Ci scusiamo o addiritura preghiamo ringraziando il Signore per il nostro pasto giornaliero (i più neanche lo fanno e si ingozzano in silenzio o litigano, spesso davanti alla tv che trasmette l’ultimo bollettino di guerra!).
Sono io pazzo…o quello che mi circonda è un incubo?
Non so, forse è una condanna predestinata…!


Ho cercato motivazioni e spiegazioni dappertutto…nei libri, a scuola, in famiglia, tra amici e conoscenti, tra incontri casuali e fortunati, in viaggio, nelle chiese cattoliche prima ed evangeliste dopo…ho atteso, invano, di ricevere una risposta anche solo confusa…ma niente, non ho avuto nulla. Nulla di certo e convincente, come se dovesse essere quasi un mistero ed una ovvietà macabra e terribile.

Cosa?

La morte!
Molti dicono che sia giusto che gli animali muoiano per mano nostra, che non c’è niente di male se soffrono.

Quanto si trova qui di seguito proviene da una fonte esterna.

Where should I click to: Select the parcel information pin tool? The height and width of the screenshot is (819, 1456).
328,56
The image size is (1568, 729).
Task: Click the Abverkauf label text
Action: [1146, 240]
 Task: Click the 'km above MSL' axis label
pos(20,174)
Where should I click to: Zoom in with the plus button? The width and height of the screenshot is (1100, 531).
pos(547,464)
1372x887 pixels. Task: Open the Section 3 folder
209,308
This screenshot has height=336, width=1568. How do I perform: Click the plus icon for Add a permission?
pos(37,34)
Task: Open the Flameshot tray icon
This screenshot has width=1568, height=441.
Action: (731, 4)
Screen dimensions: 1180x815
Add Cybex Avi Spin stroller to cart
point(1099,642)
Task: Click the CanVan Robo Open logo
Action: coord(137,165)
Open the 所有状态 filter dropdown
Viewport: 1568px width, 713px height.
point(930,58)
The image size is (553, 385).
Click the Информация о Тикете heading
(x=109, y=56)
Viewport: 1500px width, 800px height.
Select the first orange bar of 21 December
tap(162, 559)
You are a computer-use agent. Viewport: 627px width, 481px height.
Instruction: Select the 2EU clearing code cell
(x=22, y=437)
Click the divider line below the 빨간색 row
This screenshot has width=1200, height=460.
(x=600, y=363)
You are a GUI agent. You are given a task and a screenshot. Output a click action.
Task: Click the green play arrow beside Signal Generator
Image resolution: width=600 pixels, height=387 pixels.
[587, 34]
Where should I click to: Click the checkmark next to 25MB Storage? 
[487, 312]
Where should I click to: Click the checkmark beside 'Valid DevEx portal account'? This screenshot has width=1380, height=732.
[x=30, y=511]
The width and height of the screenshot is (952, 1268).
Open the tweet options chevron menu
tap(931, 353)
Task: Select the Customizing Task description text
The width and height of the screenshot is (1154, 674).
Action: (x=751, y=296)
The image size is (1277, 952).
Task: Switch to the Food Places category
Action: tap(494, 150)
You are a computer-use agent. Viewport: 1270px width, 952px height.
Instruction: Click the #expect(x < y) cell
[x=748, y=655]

C’è chi addirittura dice che non hanno un anima, non provano niente…amore, odio, vendetta o risentimento. Io penso che sicuramente non ci odiano (per lo più…) ,ci amano senza chiedere nulla, questo è vero e reale…ma da esseri presunti superiori siamo tanto inferiori da non sapere e capire i nostri errori.


La morte da sempre ci accompagna. La morte animale, la morte umana.

Sempre!

Viviamo più a lungo dei nostri antenati, godiamo di più e creiamo più oggetti meglio di qualsiasi altro uomo primitivo…sì, questo è vero…ma per cosa? Per un nostro appagamento personale momentaneo? Per sopravvivere?

Possiamo allora paragonare il nostro gusto e piacere di carne ad un bisogno di soddisfazione presente non indispensabile? Possiamo affermare che la tortura, l’uccisione e lo sfruttamento animale è pura follia moderna costruita ad arte solo per fare profitto?

Possiamo confessare le nostre pene senza essere giudicati colpevoli?